Benjamin Ginsberg, The Fall of the Faculty: The Rise of the All-Administrative University (Oxford UP, 2013). (Link.)
There are three big problems with Ginsberg's book.
First and foremost is its lack of connection to any story of neoliberalism in and around HE. Take the Bayh-Dole analysis for example. It's pithy, punchy, and memorable, with its talk of "triple dipping" (public direct support, indirect cost capture, and patents) and the "scientific anti-commons." But Bayh-Dole didn't appear out of nowhere, and Ginsberg has no account of its roots. Nor really does he have an account of the erosion of public support for state schools, rise in tuition, taking on of institutional debt, etc.

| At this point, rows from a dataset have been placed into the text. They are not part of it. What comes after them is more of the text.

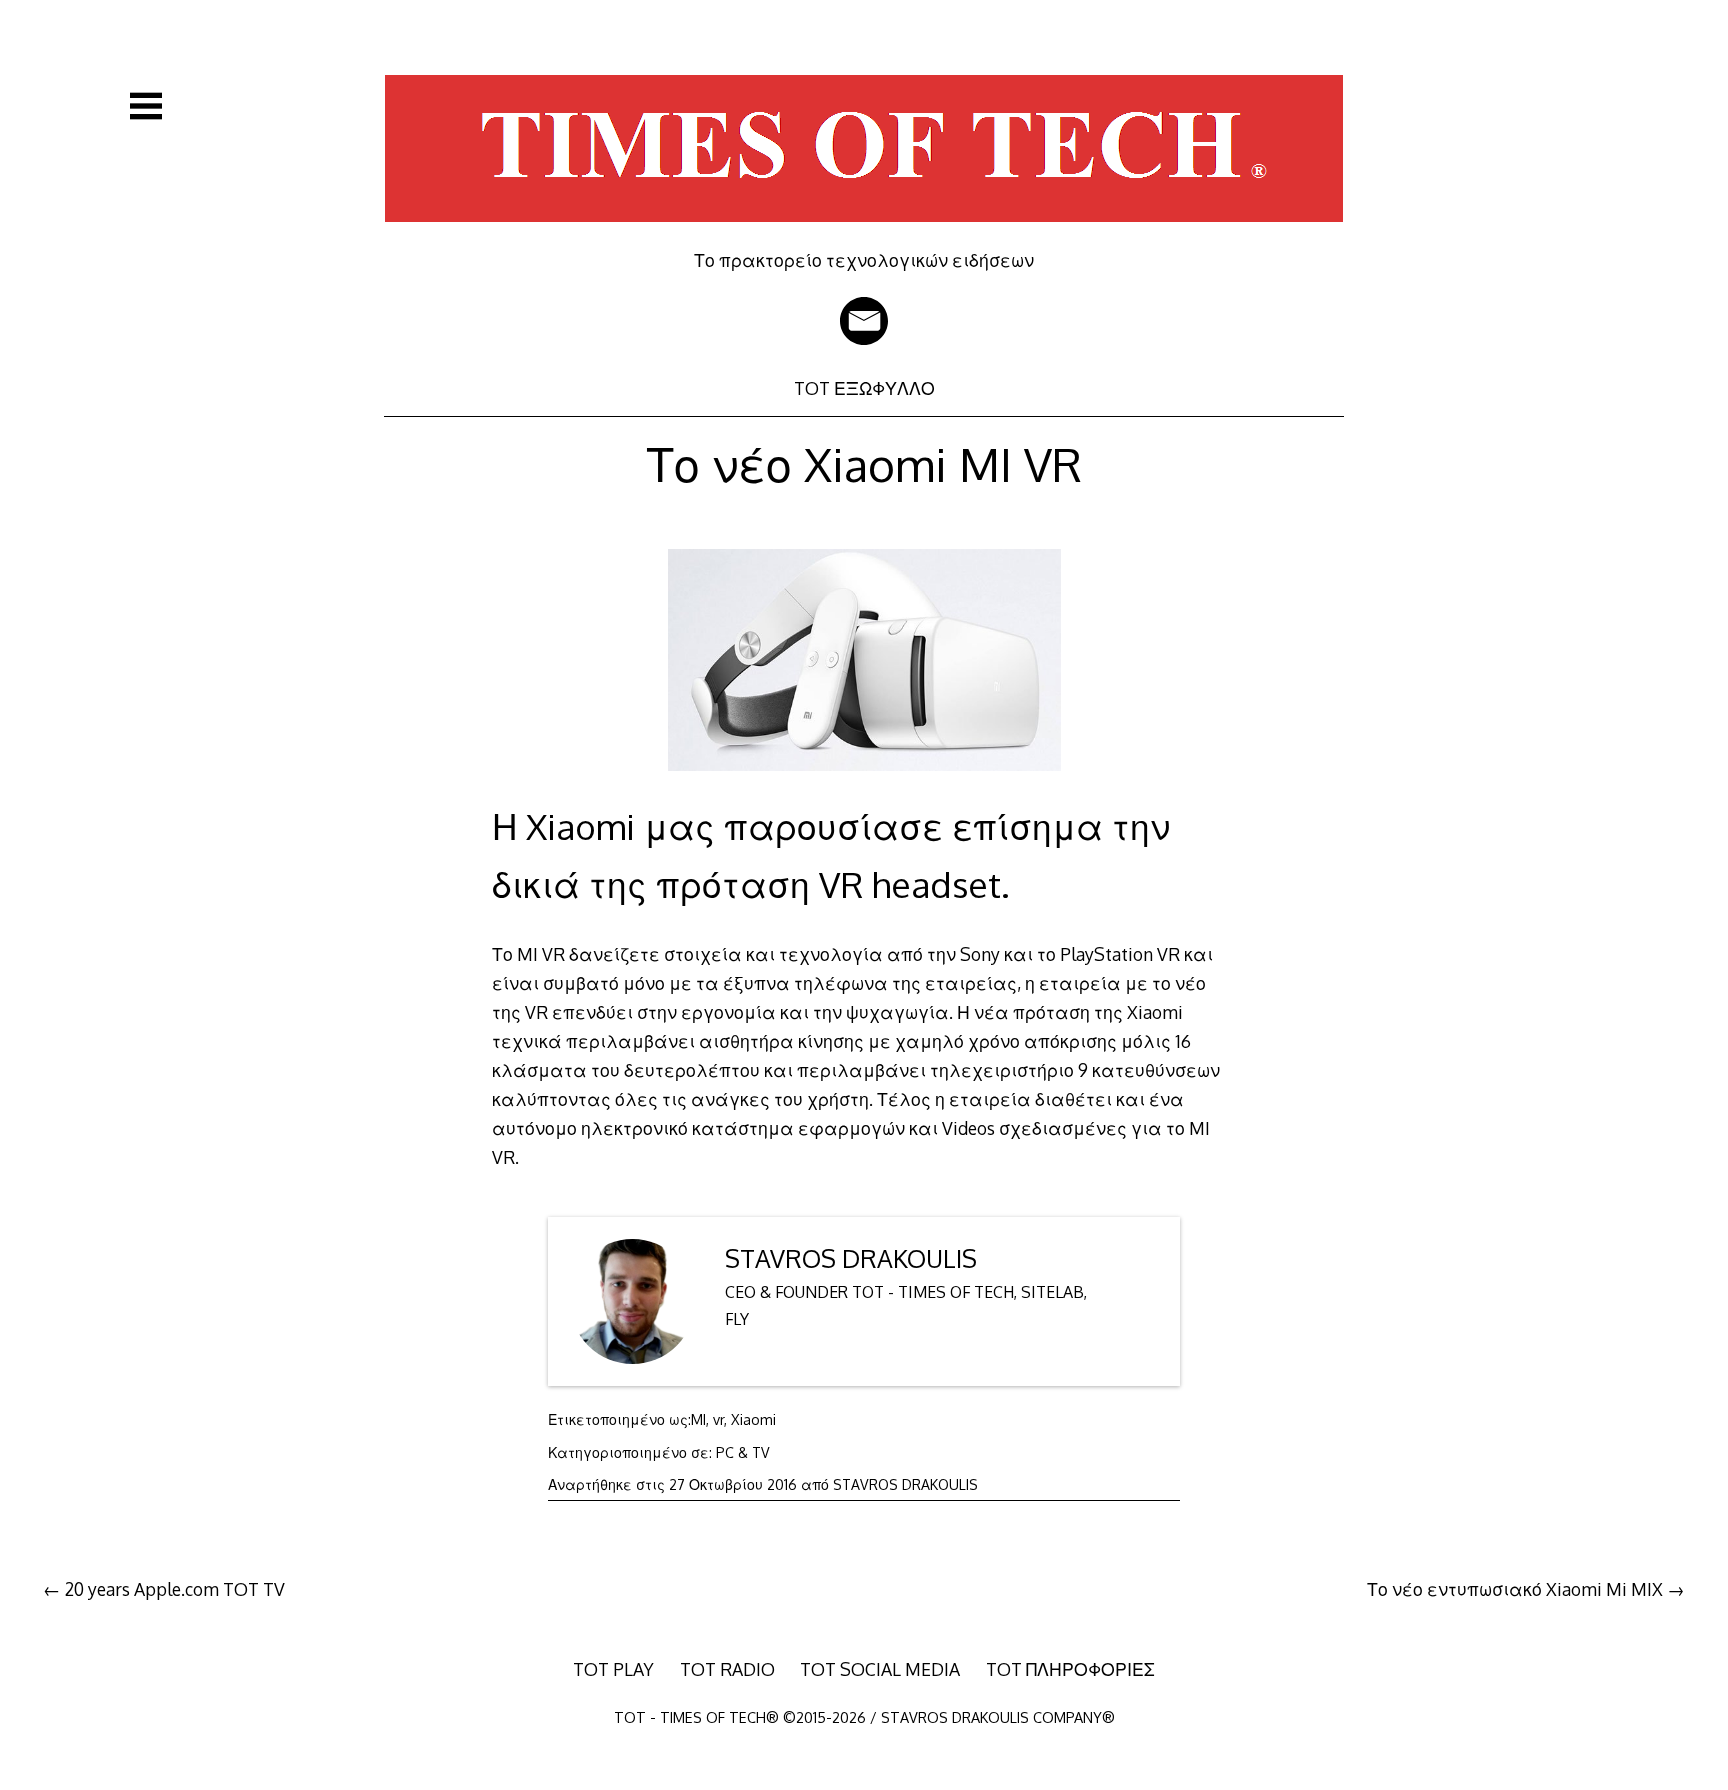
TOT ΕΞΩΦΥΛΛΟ (864, 388)
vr (718, 1419)
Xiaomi (753, 1419)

Second, he doesn't really look at different sectors of US HE; many of his examples are mix-and-match anecdotes from private and public schools -- Chicago, Stanford, Columbia, and Chicago cheek-by-jowl with stories from Tennessee, Michigan, and regional publics.
Third, while he now and again discusses admin preference for cheap and disposable labor as driving rise in NTT hiring, he doesn't connect the last dot and look at GTA labor. He thus takes a wrong turn (IMO, of course) with his line about "overproduction" of PhDs, without distinguishing people looking for clinical or industry work, and without discussing admin destruction of demand for TT hires caused by GTA and NTT labor, instead using the telltale "jobs available" formulation -- as soon as I see that I think the author hasn't thought the issue through properly. For me it's not (alleged over-)supply of humanities PhDs that's the problem, it's the (under-)demand for TT (or even good NTT) jobs that's the problem.
So yes, for sure, the examples he collects are outrageous, but without the political economy framework there's nothing here that a reasonably attentive faculty member won't have picked up by observation after a few years. It's a good overview and a good collection of stories of administrative takeover, with some statistical analysis here and there. It should be read by graduate students and new faculty, but it can't compare with the explanatory power of Chris Newfield's books (link and link), which remain the gold standard.